The cross is divided horizontally and vertically, into what could be called Rogozhin and Myshkin territories. The lower half of the cross displays the brickwork of black-and-white bodies with green and red ‘mortars' visible through the cracks. The fragmentation of bodies ties back to Dostoevsky's descriptions of Nastasya. The orderliness of the brickwork pattern refers to Rogozhin's ability to scheme and calculate. Beneath this orderly façade, lies the suggestion of an unquenchable, fiery passion, his physical desire for Nastasya. The small amount of green visible between the bricks alludes to another of Rogozhin's greed, his desire to possess everything he wants.

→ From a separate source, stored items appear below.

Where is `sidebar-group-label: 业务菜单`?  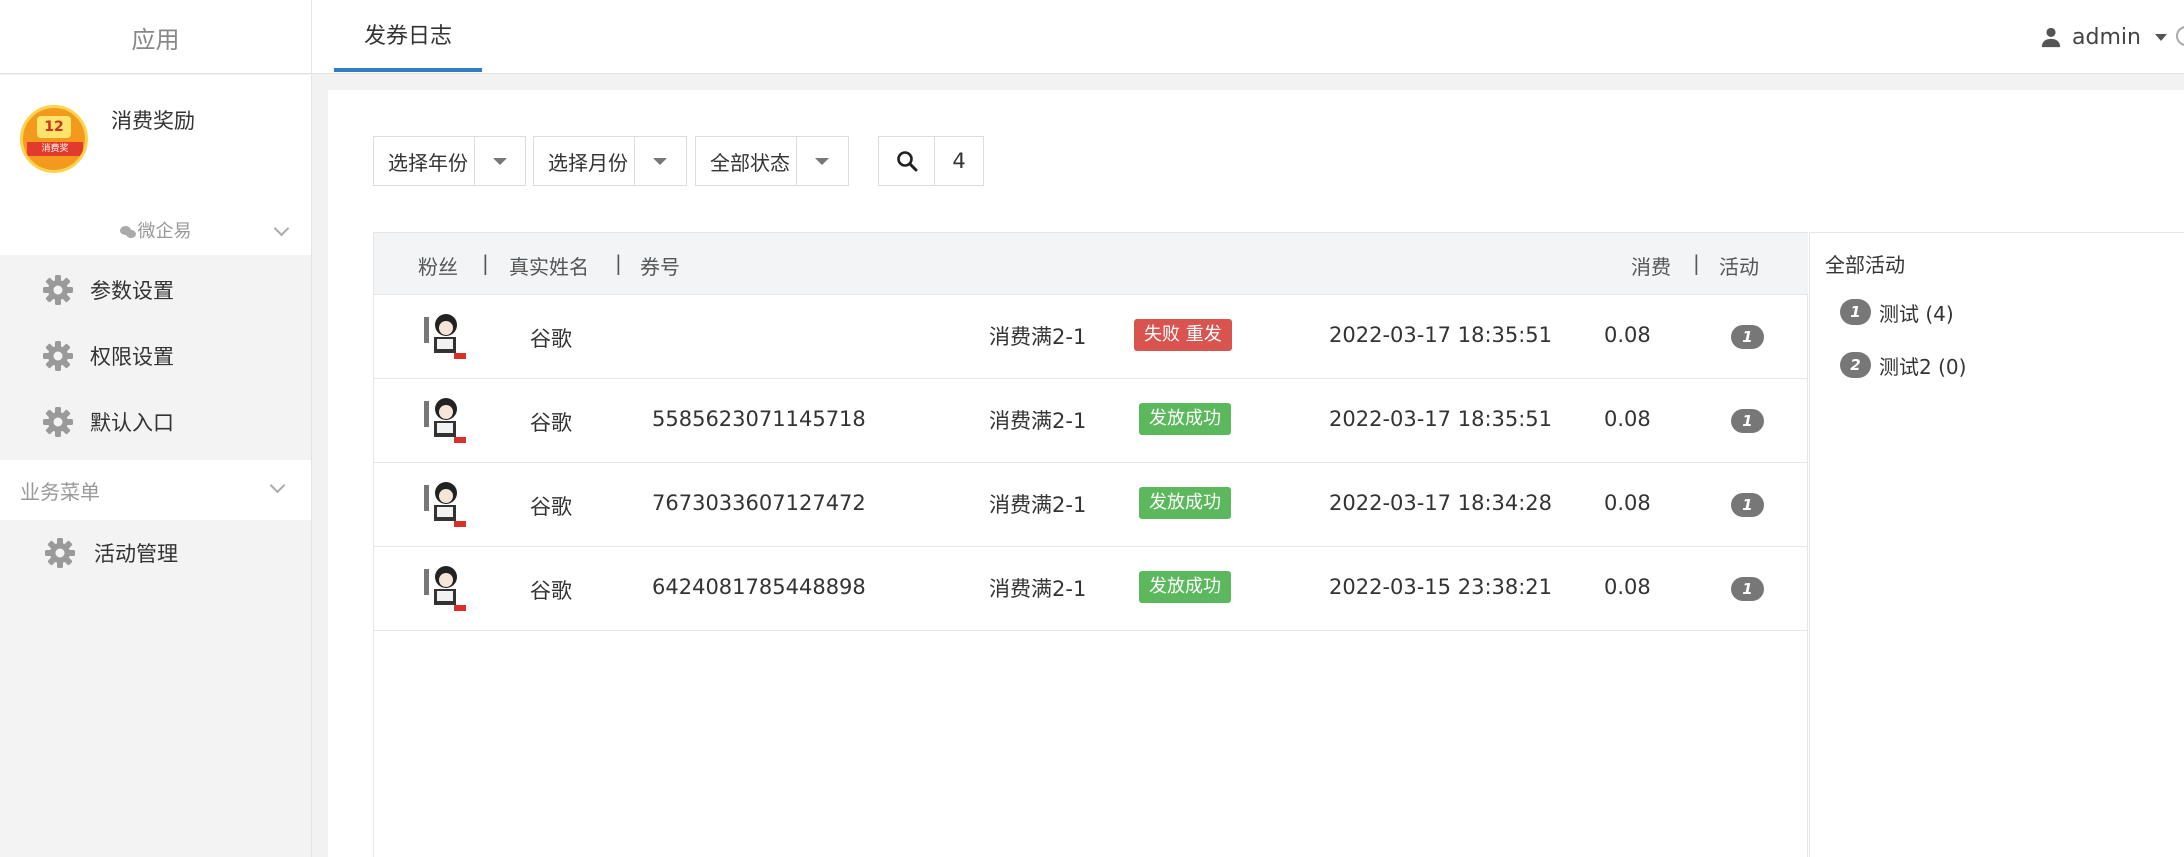 sidebar-group-label: 业务菜单 is located at coordinates (60, 492).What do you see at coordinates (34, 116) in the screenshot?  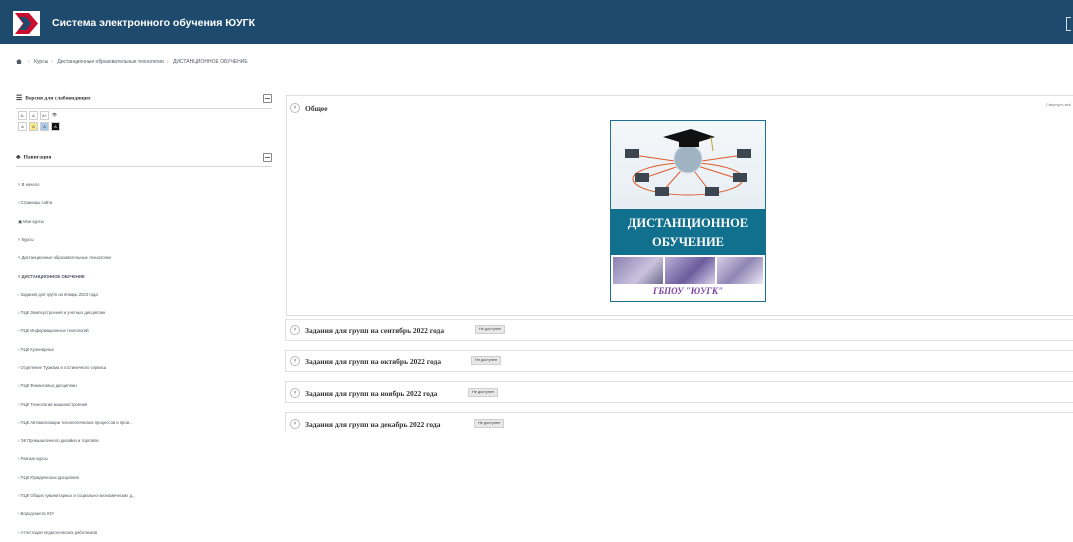 I see `font-normal-button: A` at bounding box center [34, 116].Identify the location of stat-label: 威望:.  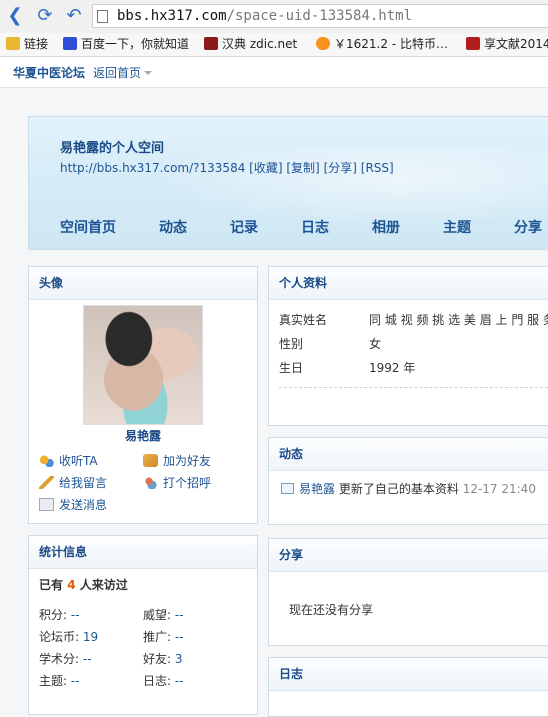
(158, 615).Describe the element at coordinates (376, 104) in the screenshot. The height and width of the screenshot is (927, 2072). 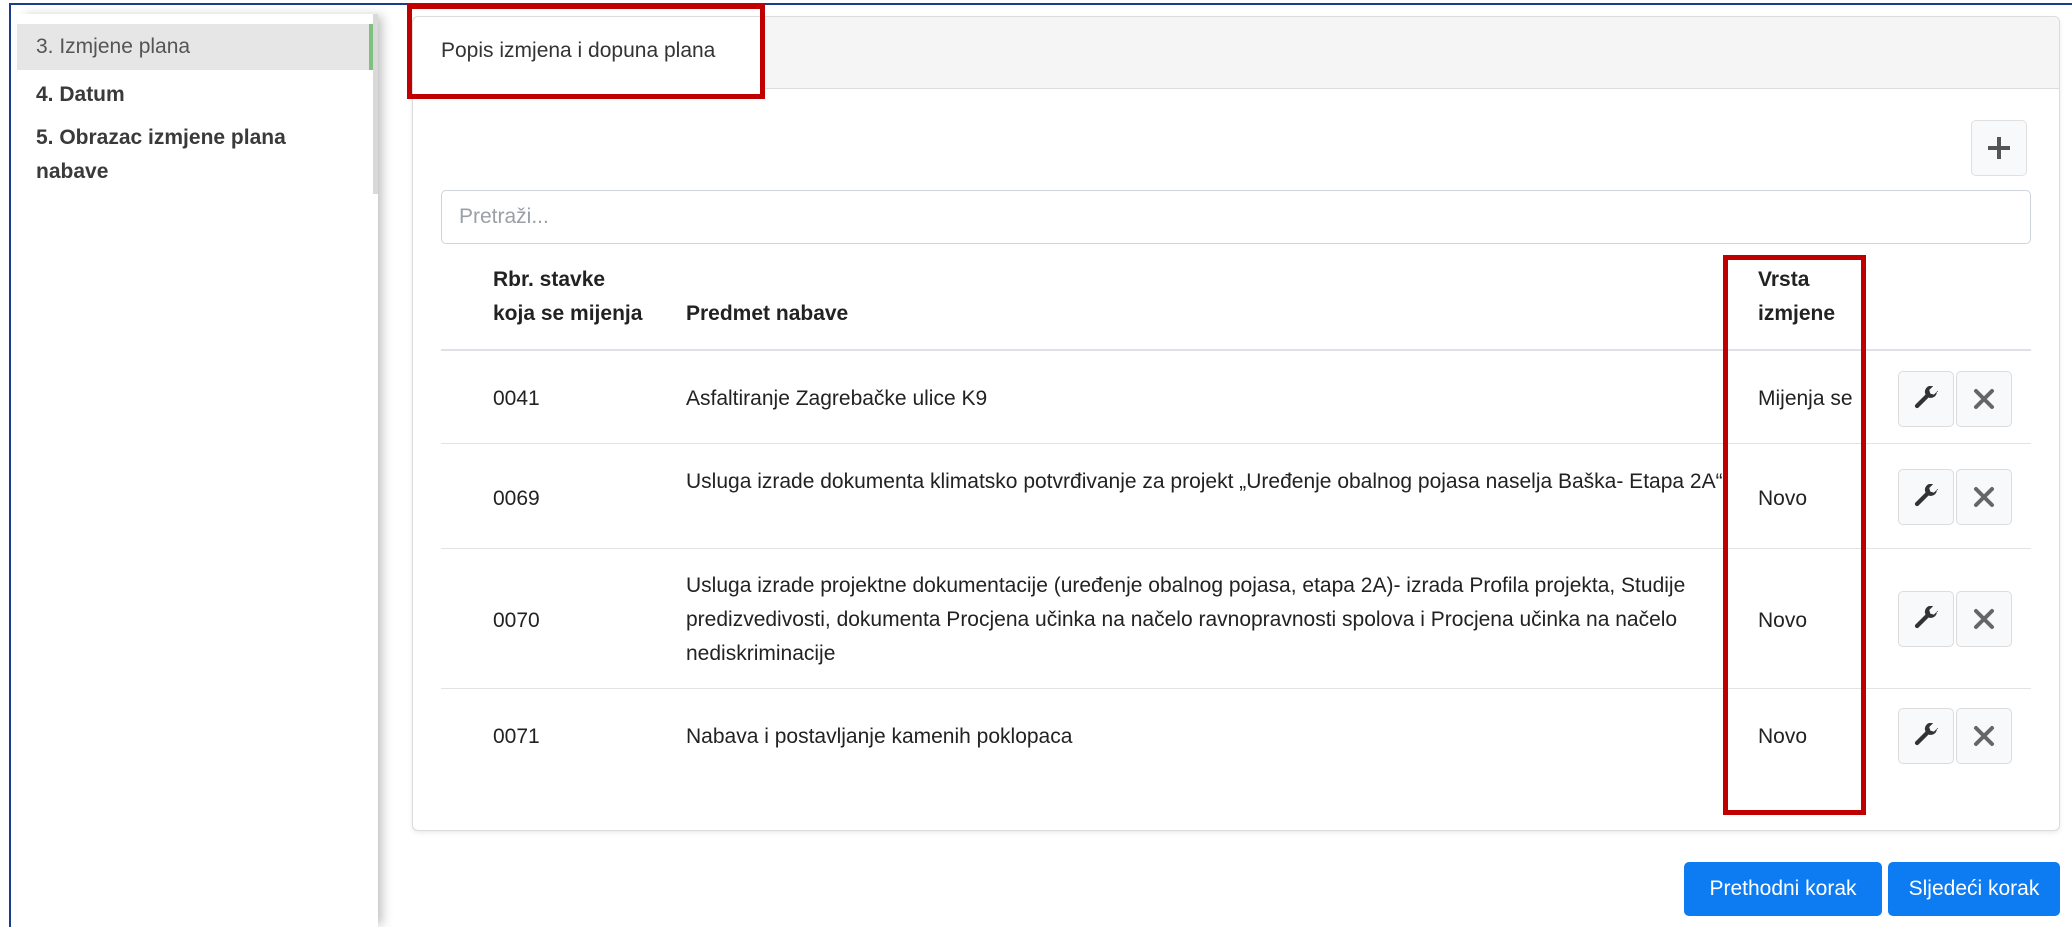
I see `sidebar-scrollbar` at that location.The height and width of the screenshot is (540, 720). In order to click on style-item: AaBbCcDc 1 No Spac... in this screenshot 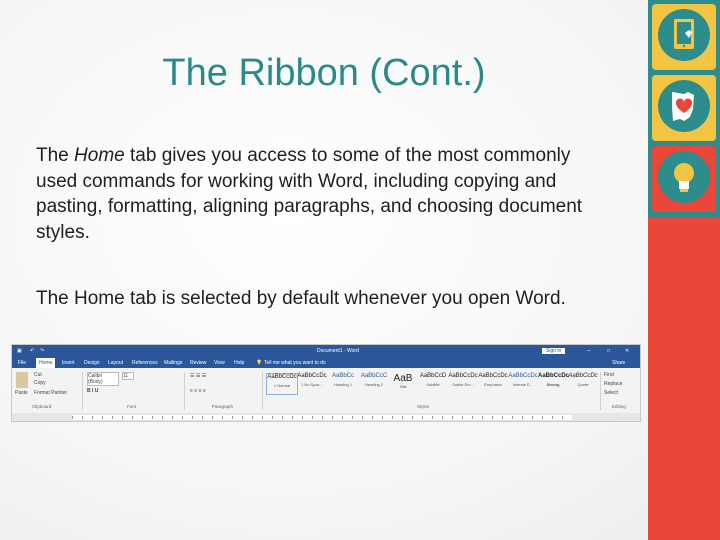, I will do `click(312, 383)`. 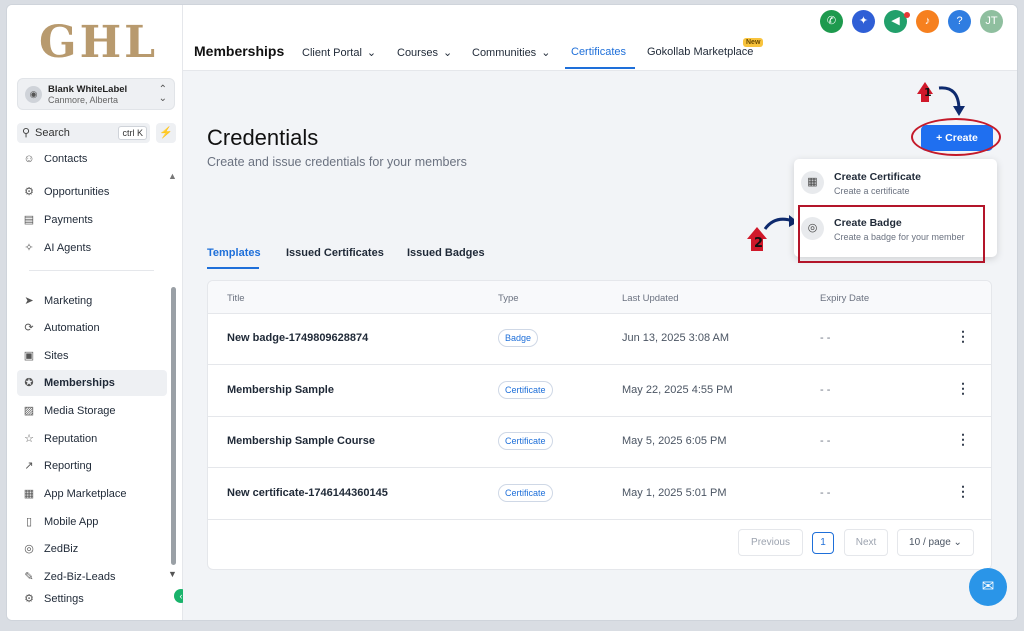 I want to click on tab-gokollab-marketplace: Gokollab Marketplace, so click(x=700, y=52).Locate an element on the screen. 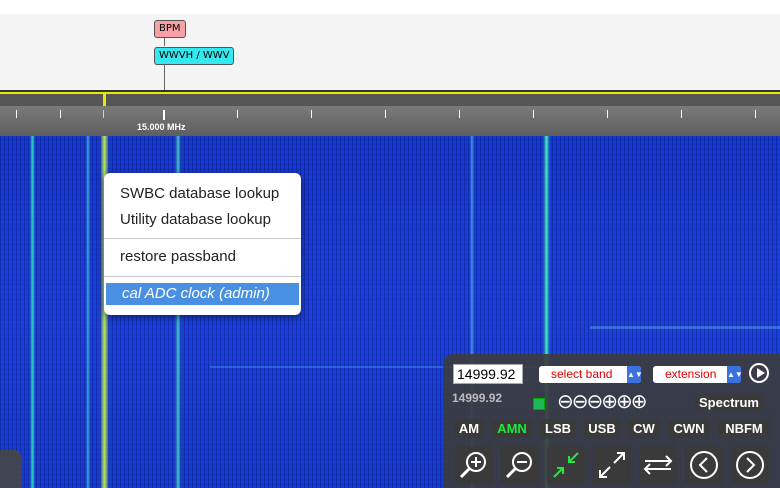  side-panel-tab is located at coordinates (11, 469).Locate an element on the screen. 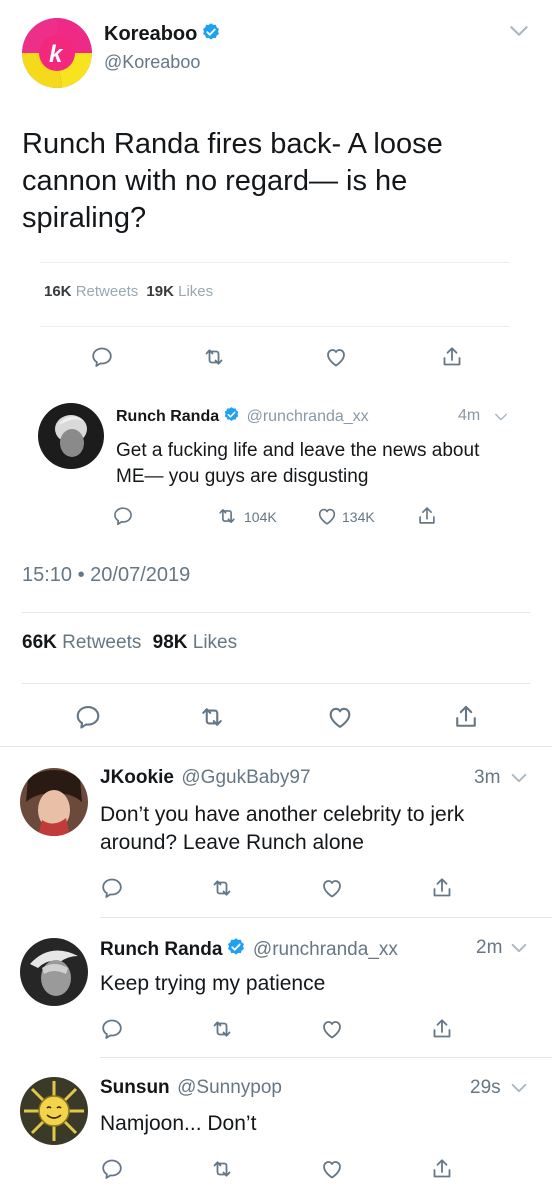  tweet-stats: 66K Retweets 98K Likes is located at coordinates (130, 643).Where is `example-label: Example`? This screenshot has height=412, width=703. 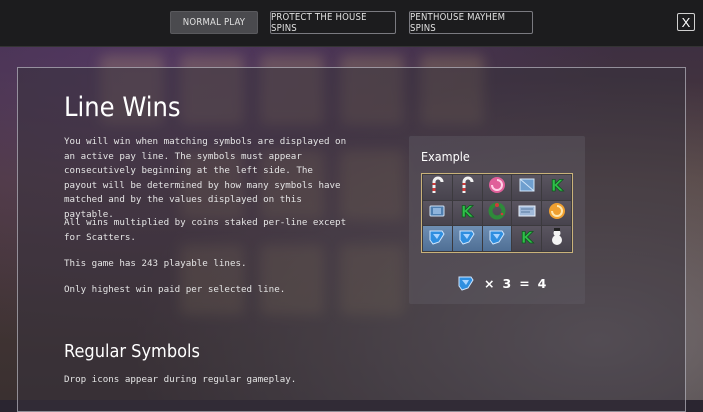
example-label: Example is located at coordinates (446, 156).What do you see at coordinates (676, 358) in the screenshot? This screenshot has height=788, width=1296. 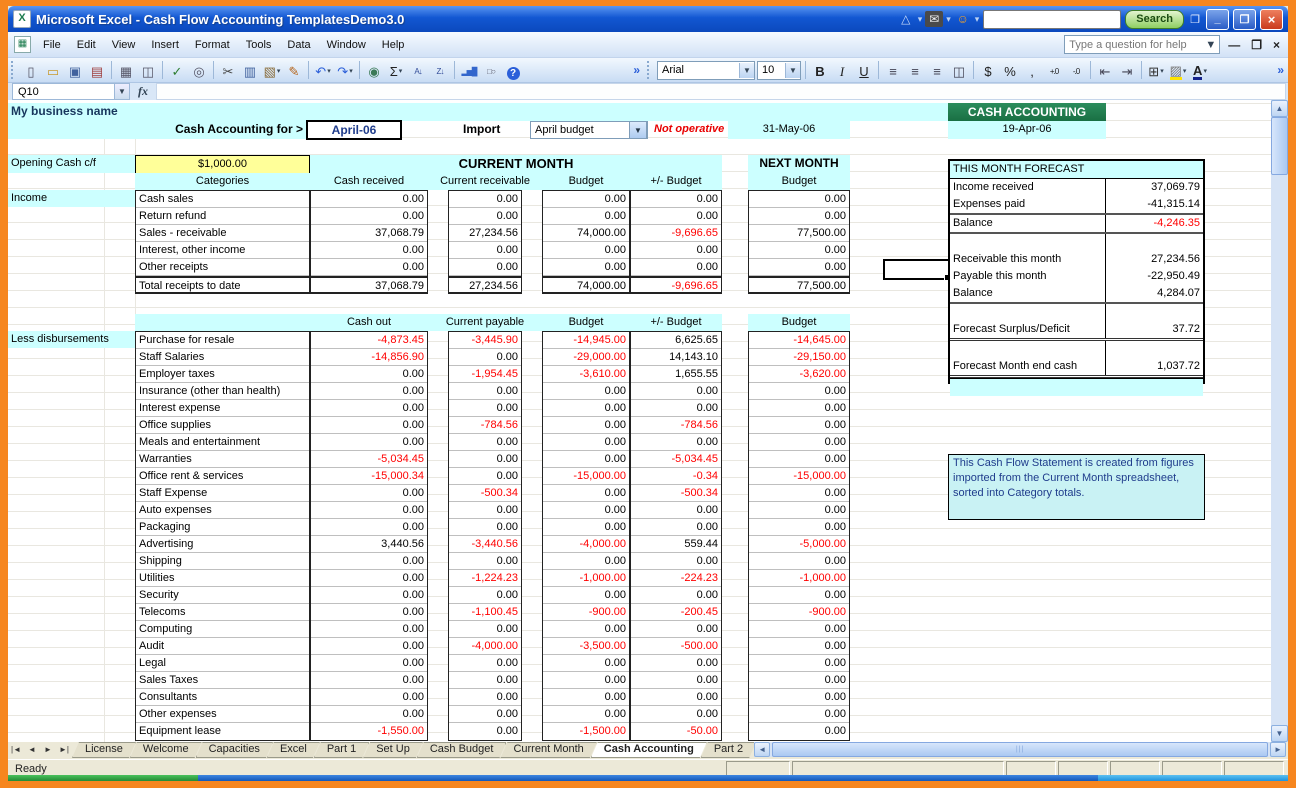 I see `table-cell: 14,143.10` at bounding box center [676, 358].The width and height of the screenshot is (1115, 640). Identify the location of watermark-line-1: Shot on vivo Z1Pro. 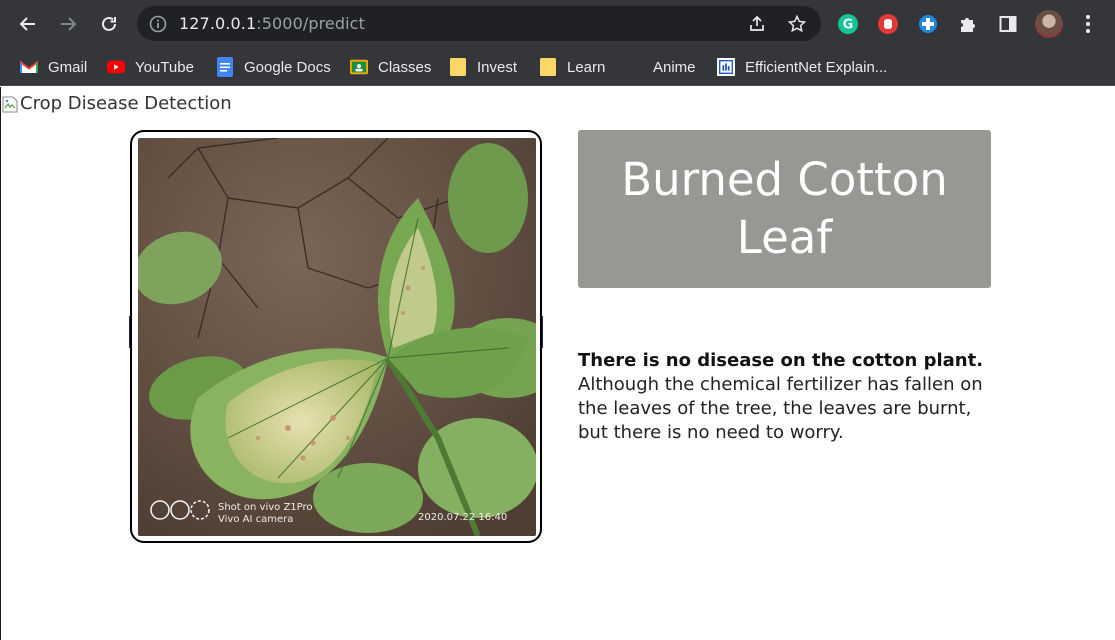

The upper half of the cross, Myshkin territory, represents the spiritual half of the Dostoevsky's original idea. In this portion of the cross, there is a noticeable lack of artifice and of people. Myshkin cares deeply for the suffering of others. The emotional connections he establishes with those around him, along with the inexplicable attraction that others feel toward him, cast Myshkin as more of a spiritual than a secular being. Movement up the cross shows the transition from the passionate Rogozhin half of the cross, to nature scenes and then finally to the images of the sky that crowd around Christ's head. These images of heaven appear to rest on Christ's shoulders and concentrate around his halo.
This curious portrayal of Christ merits explanation. His head is the head of Michelangelo's David, reportedly the most beautiful man ever to have lived. The positioning of his hands is not the customary placement. They express longing, not suffering, and seem to beckon to something the spectator is unable to see. The richness of Christ's garments connect him to Rogozhin, while his slight build alludes to Myshkin's body, which at first sight indicates that he suffers from falling sickness. The small red toga lying across Christ's chest again refers to Rogozhin's passionate nature. What appears to be a skirt is intended to be the lower half of a robe, much like the robes the figures in religious icons wear. This robe is constructed from human hair, making it all the more expensive and bizarre.
Finally, the stones at the two left bottom corners serve as counterpoints to the direction in which Christ is looking. They demonstrate the opposition between the weight of sin and lightness of God's good graces. Christ looks away from the stones, which resonates with the novel's conclusion. Prince Christ could not endure the world. Thus the world will have lost its savior.